▶ YOUR ASSIGNMENT
Give the number of lines in the following entries that contain the word "page", with nothing added.

[Excerpts from a dataset]
= = =

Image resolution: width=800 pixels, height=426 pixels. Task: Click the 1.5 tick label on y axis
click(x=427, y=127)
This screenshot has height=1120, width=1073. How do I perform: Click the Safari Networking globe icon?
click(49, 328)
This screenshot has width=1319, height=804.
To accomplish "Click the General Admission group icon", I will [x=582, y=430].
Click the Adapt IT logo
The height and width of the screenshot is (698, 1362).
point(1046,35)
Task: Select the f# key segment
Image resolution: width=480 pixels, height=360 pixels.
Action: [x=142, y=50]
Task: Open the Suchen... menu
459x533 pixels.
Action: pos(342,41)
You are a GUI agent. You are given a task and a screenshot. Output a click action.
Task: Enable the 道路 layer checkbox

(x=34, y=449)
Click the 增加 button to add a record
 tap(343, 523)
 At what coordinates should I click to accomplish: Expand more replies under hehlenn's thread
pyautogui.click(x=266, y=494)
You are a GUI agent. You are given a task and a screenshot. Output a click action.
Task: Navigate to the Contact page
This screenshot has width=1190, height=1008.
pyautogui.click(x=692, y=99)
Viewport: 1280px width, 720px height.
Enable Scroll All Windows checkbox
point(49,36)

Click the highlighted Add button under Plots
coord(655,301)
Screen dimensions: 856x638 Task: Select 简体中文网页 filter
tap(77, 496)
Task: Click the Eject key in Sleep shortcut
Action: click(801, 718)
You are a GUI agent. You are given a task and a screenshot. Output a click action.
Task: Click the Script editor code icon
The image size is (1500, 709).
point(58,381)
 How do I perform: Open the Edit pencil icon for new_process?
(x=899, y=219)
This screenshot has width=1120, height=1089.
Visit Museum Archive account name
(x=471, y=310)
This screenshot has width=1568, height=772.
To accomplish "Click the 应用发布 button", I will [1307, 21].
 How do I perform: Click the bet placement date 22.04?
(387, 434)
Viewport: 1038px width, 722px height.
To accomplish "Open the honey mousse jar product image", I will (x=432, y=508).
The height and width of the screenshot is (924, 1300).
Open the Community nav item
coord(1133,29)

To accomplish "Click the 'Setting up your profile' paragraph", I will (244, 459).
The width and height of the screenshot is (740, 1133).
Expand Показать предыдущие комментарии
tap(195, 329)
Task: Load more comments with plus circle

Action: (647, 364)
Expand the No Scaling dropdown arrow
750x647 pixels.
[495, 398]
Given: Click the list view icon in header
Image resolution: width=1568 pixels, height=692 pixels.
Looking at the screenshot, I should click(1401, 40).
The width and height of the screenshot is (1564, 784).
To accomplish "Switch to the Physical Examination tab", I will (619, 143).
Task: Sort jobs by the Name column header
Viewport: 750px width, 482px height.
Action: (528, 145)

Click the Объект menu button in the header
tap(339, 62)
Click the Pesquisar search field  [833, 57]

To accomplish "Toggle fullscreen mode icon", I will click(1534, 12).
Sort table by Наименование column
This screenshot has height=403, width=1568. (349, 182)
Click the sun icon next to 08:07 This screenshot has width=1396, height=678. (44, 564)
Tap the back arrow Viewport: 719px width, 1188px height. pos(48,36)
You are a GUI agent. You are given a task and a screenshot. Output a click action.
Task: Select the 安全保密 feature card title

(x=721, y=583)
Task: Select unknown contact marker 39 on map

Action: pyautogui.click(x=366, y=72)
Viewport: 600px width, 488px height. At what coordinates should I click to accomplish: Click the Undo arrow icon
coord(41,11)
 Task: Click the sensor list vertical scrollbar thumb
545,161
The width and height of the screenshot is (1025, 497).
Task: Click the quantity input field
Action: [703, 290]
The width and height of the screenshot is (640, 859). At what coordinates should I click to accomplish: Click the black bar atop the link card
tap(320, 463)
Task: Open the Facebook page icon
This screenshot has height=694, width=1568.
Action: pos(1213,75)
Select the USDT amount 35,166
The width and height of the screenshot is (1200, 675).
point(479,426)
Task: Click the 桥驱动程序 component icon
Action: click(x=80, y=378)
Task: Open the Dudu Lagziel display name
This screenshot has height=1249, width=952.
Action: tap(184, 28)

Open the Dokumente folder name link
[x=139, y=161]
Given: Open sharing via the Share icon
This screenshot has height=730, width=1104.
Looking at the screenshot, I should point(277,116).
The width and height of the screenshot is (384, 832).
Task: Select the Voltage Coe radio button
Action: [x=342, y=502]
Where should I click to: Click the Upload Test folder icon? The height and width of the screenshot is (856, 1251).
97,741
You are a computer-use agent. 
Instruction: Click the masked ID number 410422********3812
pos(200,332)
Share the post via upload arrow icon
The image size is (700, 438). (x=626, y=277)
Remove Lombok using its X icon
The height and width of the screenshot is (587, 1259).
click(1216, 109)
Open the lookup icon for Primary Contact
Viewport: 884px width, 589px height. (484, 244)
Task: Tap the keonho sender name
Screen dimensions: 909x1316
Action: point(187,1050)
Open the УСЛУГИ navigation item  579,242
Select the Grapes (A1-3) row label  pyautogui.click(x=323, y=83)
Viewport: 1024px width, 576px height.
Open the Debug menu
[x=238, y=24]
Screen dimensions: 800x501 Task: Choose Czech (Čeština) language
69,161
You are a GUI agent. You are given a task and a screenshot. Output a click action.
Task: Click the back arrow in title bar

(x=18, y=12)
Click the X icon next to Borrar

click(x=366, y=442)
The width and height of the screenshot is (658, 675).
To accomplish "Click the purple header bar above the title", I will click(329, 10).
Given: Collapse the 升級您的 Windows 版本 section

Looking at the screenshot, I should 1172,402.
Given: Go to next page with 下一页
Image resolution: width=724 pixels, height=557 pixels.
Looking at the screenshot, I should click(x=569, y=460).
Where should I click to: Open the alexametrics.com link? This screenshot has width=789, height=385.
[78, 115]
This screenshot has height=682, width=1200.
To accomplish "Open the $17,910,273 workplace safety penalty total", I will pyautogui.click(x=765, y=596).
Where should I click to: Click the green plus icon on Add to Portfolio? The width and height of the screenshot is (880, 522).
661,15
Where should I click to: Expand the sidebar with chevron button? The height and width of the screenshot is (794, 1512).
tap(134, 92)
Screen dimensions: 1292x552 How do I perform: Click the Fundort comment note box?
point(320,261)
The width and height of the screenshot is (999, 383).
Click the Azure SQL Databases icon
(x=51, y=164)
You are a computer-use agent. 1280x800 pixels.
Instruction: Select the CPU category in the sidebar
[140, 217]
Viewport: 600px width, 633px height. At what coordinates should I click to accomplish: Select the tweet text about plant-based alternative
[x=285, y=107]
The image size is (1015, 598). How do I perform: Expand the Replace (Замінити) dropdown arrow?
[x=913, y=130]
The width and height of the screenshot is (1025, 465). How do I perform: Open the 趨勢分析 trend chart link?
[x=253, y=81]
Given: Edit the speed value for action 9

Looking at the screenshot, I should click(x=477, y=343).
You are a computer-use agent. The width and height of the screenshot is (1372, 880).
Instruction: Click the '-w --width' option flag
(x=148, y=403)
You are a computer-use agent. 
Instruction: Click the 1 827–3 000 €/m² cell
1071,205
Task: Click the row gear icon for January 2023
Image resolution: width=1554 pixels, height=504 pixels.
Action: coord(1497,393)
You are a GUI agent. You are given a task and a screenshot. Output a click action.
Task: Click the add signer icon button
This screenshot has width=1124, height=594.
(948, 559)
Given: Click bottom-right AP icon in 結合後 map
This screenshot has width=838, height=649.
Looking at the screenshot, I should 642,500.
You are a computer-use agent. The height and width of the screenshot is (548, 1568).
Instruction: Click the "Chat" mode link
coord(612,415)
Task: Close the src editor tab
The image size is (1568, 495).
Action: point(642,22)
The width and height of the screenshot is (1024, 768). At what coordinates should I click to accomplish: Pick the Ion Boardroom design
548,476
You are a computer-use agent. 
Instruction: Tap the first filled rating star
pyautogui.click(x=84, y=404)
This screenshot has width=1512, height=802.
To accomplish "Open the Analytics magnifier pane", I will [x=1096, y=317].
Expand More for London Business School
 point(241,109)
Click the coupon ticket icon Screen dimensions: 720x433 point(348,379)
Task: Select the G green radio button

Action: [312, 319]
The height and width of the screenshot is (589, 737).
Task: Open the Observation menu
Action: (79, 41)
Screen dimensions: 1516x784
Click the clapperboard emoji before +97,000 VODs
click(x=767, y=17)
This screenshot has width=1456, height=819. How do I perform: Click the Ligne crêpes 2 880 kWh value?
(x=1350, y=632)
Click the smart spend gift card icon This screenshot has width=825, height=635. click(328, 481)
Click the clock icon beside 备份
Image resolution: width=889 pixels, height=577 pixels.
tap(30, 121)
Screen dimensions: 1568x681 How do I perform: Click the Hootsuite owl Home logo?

= = =

▶ TASK ANSWER
3